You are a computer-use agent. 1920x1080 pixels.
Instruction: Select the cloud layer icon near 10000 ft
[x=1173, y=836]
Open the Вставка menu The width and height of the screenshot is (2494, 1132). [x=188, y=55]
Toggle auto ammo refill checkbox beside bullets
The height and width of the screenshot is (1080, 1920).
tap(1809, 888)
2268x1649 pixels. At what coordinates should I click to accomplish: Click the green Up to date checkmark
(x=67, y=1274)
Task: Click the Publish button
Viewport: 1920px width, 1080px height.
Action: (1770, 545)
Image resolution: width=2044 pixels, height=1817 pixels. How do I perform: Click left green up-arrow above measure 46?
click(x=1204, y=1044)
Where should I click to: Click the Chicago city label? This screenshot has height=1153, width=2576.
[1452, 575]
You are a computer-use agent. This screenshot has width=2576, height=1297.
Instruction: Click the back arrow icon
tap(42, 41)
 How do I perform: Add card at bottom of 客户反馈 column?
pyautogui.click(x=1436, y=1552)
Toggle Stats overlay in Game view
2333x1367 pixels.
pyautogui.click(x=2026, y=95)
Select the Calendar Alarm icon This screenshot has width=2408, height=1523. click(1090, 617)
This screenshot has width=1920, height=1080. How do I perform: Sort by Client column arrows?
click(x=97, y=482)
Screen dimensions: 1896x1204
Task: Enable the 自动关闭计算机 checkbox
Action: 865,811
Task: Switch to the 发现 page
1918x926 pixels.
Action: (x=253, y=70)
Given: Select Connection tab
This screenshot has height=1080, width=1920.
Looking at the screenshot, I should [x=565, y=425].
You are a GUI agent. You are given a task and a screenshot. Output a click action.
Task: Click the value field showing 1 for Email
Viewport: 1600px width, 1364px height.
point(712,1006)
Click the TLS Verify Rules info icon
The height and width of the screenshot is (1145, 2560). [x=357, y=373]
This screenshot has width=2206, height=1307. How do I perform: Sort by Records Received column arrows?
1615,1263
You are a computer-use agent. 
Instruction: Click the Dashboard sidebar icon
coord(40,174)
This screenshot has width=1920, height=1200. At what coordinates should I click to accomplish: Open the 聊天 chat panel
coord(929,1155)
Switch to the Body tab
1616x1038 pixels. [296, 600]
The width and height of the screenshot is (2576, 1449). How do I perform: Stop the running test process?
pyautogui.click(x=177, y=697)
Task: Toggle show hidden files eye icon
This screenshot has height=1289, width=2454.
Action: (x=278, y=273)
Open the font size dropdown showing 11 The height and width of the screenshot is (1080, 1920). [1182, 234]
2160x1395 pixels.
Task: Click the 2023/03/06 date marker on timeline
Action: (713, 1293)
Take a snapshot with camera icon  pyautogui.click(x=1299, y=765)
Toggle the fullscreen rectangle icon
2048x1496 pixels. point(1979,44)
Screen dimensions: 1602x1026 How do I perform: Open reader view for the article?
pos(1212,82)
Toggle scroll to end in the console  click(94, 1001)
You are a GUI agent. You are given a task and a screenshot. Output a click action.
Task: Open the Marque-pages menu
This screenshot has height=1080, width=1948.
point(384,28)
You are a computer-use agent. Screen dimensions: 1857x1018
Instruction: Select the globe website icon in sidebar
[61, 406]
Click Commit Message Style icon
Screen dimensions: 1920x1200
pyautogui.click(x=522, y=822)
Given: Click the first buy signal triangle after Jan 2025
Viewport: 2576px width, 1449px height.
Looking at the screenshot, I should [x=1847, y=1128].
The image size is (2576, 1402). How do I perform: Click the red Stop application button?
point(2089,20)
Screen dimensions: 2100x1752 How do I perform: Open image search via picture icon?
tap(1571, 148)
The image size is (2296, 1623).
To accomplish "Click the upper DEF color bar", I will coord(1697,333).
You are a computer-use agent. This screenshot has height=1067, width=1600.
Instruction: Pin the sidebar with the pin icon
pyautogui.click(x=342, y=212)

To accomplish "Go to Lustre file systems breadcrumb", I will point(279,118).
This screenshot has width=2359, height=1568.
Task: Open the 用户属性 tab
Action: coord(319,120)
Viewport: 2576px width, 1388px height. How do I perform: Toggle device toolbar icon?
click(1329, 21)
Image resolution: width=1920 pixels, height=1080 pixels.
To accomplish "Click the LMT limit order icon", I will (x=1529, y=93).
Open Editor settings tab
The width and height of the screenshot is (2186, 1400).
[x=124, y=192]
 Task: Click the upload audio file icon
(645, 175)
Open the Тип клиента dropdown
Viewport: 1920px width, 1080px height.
═══
:: Work instructions ::
Only lines with the word "agent" should be collected from the material.

:: Written answer ::
You are a computer-use agent. 1920x1080 pixels.
You are a computer-use agent. This screenshot has width=2576, height=1297.
You are a GUI agent. You are given a task and a screenshot. Output a click action.
You are a computer-use agent. 
You are a GUI agent. You are given a task and a screenshot. Output a click action.
You are a computer-use agent. Screen dimensions: 1857x1018
You are a computer-use agent. This screenshot has height=1067, width=1600.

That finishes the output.